Improving reliability of non-volatile memory systems
Complex systems like Advanced Driver-Assistance Systems (ADAS), medical, and industrial applications need to be reliable, secure, and safe. In these systems, firmware and associated data are stored in Non-Volatile Memory (NVM) because code and data must be retained when power is not being supplied. Thus, NVM plays a crucial role in system reliability.
NVM reliability can be expressed in two ways: data retention time and cycling endurance. Retention time dictates how long NVM can hold data and code reliability. Endurance measures how many times the NVM can be rewritten and still reliably hold data and code. To offset these limitations, designers often employ special host software and/or hardware such as a Flash File System that employs wear-leveling and/or error code correction (ECC) technology to ensure data has not changed since it was last written. These measures result in system overhead, often negatively impacting performance. In addition, complex remedies reduce system robustness, especially in cases of NVM operation during a power failure.

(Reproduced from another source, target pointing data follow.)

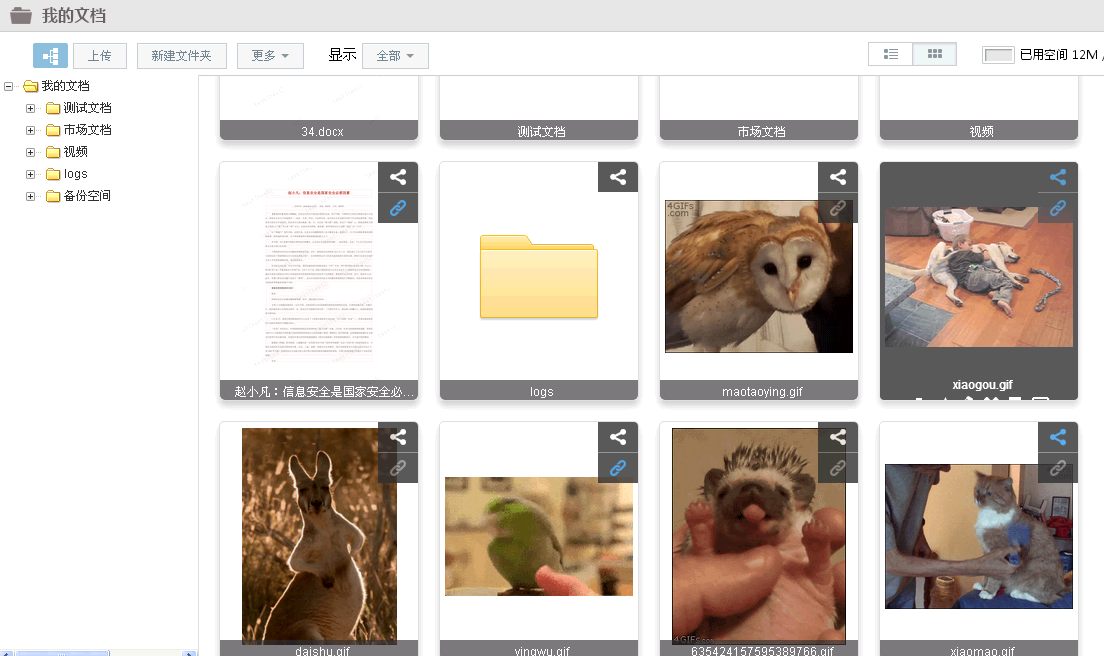Share the xiaomao.gif cat image
The height and width of the screenshot is (656, 1104).
tap(1058, 437)
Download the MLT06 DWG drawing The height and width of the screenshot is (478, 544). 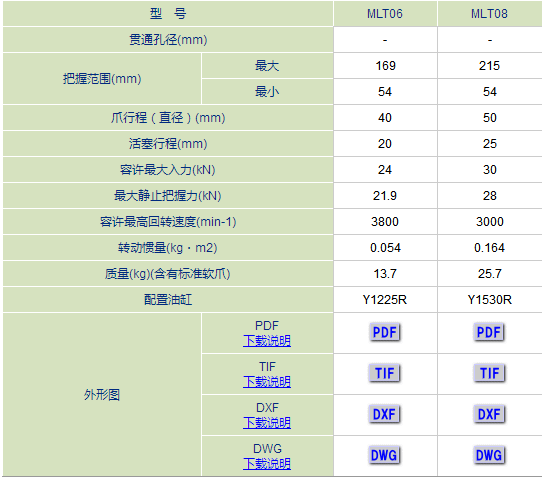(384, 455)
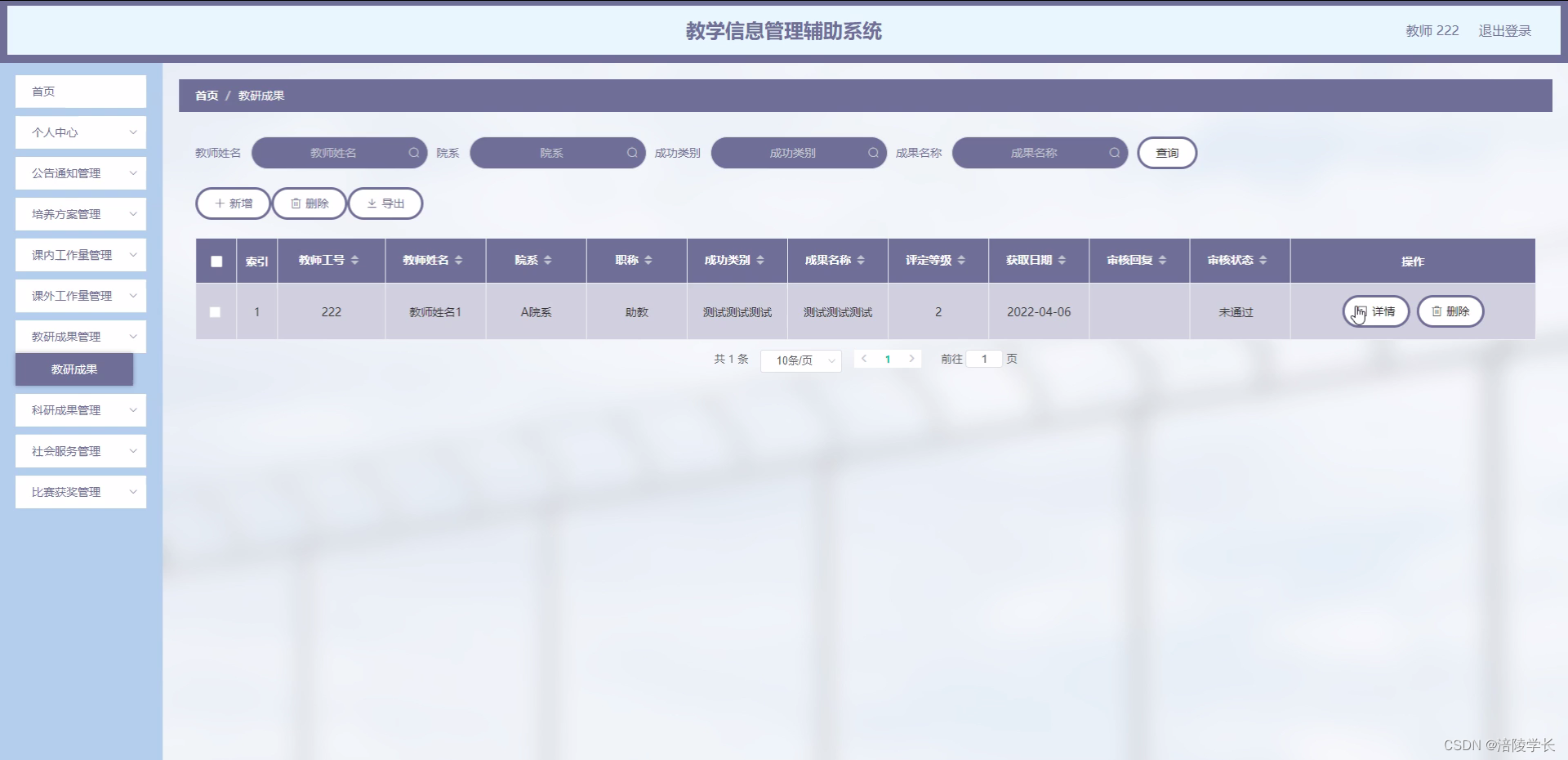
Task: Sort the table by 获取日期 column arrows
Action: 1062,260
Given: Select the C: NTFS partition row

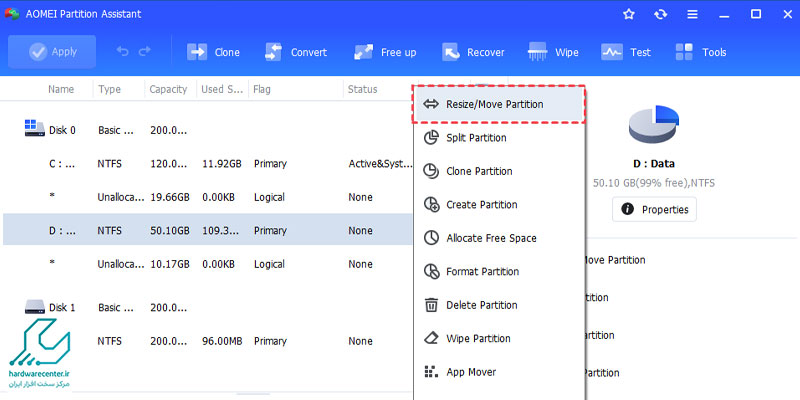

Today’s NVM memory employs next-generation technology to increase NVM reliability. Companies like Cypress, with its Semper NOR Flash Memory, have introduce advanced measures such as on-die ECC and internal wear leveling to substantially improve retention and endurance in Flash NVM (see Figure 1).
click for larger image
Figure 1: Today’s NVM memory like the Semper NOR Flash architecture shown here, have integrated advanced measures to substantially improve NVM retention and endurance. (Source: Cypress Semiconductor)
Retention and Endurance
NVM devices need to ensure accurate storage of data and that it is available for long periods of time. At the same time, systems need to be able to update data frequently, which causes degradation of the storage medium and thus impacts its ability to store data long term. In general, endurance in Flash devices is related to the number of program/erase (P/E) cycles that the device can sustain without losing data. Retention and endurance are also affected by use cases (i.e., how program/ erase/ read operations are applied) and the use environment (i.e., in particular voltage and temperature).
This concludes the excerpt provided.